Daniel Radcliffe plays Harry with great screen presence. His long-awaited showdown with the evil Lord Voldemort is the driving centerpiece of the plot. But his interaction with fellow wizards played by Emma Watson and Rupert Grint continues the coming-of-age saga that appeals to so many viewers.

The first-rate special effects are eye-popping. But they exist in service to an exciting story with dynamic twists and turns that shine light on many events in the previous films. It's a darker and more serious adventure than the others. But the magic and emotion of this final episode will entertain true fans and ordinary movie buffs alike.

It's sure to get attention at Oscar time.


Not a 'Fan' of 'Snow Flower' adaptation

Sometimes wonderful movies are carved from best-selling novels, if the filmmakers respect the source (see "Harry Potter.")

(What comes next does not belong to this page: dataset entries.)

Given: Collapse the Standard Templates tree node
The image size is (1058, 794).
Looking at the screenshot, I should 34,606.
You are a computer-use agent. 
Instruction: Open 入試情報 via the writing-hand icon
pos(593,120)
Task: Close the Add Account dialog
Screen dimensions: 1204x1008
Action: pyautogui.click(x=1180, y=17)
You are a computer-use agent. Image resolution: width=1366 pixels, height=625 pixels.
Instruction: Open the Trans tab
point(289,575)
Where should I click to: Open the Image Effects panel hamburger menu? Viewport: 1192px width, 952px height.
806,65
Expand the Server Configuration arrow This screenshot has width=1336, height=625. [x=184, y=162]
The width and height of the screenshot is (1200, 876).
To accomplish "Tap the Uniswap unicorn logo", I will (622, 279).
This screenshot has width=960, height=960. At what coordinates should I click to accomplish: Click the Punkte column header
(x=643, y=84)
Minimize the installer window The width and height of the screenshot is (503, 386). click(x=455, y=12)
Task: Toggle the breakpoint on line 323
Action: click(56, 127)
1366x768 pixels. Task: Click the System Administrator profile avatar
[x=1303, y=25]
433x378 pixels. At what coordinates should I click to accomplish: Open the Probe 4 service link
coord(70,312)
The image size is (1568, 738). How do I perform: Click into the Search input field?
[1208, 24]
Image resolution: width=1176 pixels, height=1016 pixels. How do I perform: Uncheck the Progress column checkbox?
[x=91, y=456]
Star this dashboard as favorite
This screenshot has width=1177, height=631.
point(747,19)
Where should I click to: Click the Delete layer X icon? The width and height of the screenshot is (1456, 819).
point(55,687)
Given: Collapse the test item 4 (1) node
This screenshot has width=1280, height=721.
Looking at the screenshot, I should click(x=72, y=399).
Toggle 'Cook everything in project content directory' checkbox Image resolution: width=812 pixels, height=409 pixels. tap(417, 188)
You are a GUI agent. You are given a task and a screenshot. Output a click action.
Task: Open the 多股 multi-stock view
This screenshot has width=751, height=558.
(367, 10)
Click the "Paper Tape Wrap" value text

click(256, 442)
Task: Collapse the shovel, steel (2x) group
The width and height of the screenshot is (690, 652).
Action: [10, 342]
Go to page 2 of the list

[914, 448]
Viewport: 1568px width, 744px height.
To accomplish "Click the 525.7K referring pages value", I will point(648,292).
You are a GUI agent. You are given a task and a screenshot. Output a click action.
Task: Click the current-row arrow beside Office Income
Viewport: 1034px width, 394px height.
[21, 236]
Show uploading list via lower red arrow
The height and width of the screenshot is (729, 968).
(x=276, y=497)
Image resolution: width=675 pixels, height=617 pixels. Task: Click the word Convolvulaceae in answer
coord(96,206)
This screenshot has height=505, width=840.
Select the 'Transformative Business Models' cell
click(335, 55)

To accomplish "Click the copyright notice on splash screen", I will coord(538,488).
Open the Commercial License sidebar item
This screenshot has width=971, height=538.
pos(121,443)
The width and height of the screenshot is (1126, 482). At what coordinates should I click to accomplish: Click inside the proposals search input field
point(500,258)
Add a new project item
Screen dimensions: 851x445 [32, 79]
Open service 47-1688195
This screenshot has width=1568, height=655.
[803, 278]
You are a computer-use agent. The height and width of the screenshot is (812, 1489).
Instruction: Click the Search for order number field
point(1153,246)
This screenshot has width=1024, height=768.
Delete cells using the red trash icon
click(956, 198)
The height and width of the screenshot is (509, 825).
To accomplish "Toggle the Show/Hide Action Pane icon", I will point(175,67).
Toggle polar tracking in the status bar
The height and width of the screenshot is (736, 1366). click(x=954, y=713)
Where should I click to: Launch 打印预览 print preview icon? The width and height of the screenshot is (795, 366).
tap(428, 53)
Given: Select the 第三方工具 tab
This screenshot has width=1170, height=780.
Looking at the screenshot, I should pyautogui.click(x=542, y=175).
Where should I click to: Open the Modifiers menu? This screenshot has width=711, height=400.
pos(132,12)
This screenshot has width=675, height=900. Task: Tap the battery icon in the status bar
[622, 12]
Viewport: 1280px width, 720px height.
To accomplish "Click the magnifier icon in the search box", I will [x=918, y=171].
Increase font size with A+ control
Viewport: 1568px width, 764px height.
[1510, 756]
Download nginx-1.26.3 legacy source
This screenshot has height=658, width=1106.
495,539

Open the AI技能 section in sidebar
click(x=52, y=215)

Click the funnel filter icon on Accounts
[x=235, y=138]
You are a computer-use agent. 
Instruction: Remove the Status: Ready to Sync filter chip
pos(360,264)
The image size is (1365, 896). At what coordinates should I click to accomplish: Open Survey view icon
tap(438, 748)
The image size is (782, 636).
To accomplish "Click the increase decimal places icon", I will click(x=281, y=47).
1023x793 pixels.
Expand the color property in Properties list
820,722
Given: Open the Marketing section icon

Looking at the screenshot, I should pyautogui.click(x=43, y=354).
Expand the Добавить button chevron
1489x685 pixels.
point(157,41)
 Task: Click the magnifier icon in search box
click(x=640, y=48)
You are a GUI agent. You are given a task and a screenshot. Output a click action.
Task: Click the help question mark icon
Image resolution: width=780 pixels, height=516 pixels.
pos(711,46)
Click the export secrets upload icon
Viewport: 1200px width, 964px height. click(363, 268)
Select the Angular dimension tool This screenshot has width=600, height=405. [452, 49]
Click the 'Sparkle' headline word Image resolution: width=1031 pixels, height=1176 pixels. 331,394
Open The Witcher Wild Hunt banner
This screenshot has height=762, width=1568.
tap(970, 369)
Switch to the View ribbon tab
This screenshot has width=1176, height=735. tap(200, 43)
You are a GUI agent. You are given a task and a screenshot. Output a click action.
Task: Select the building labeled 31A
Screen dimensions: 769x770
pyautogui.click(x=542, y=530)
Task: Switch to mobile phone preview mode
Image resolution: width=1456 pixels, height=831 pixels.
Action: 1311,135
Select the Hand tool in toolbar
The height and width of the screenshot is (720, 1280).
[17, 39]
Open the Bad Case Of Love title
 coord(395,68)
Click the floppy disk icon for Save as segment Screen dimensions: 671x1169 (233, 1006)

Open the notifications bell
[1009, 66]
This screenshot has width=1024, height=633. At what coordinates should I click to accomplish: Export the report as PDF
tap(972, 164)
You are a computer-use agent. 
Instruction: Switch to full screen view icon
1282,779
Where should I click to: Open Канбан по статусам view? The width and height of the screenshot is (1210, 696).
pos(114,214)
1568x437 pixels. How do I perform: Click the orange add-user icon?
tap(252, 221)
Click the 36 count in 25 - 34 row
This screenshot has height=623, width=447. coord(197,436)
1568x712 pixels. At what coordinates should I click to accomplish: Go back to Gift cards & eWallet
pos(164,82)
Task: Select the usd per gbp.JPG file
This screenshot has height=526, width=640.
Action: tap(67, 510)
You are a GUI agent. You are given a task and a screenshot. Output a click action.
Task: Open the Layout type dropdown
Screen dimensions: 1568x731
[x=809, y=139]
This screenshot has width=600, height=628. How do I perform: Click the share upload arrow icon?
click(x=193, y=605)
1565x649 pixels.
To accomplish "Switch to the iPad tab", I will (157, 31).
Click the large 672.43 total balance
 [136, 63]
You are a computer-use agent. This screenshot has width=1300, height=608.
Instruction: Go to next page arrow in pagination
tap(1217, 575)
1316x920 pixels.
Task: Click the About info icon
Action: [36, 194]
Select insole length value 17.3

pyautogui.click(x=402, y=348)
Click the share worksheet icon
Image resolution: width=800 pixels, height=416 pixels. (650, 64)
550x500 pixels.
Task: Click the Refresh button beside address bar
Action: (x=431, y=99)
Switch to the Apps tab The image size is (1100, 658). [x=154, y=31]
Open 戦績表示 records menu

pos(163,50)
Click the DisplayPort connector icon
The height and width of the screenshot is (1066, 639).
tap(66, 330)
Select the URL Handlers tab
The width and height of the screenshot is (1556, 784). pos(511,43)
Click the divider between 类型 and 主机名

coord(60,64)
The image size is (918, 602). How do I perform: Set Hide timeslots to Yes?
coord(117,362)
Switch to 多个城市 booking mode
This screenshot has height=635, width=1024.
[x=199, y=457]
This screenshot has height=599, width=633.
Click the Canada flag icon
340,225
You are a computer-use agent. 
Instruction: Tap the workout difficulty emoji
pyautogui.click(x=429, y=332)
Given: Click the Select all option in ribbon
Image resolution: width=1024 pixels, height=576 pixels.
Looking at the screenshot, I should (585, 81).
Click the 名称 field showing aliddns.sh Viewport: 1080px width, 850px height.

"Snow Flower and the Secret Fan" is not one of them.

Perhaps producers don't trust that an audience could enjoy a story about two 19th century Chinese women and the painful traditions ("only through pain will you have beauty") that formed a lifelong friendship.

Modern-day characters are brought into the film that were not in the book, creating an uneven energy throughout. Perhaps it was just an excuse to have Hugh Jackman sing for us.

Two little girls, Snow Flower and Lily, are the heart of the movie. With their bound feet and arranged marriages, their lives are dictated by family duty. The photography here is rich and vibrant.

In the modern (and normally colorful) city of Shanghai, it is Sophia and Nina whose friendship is supposed to mirror that of their ancestors, but the connection is muddled and the scenes are gray and lifeless.

Sadly, the bloom has definitely faded from this "Flower."

JOHN DEPKO is a retired senior investigator for the Orange County public defender's office. He lives in Costa Mesa and works as a licensed private investigator.

SUSANNE PEREZ lives in Costa Mesa.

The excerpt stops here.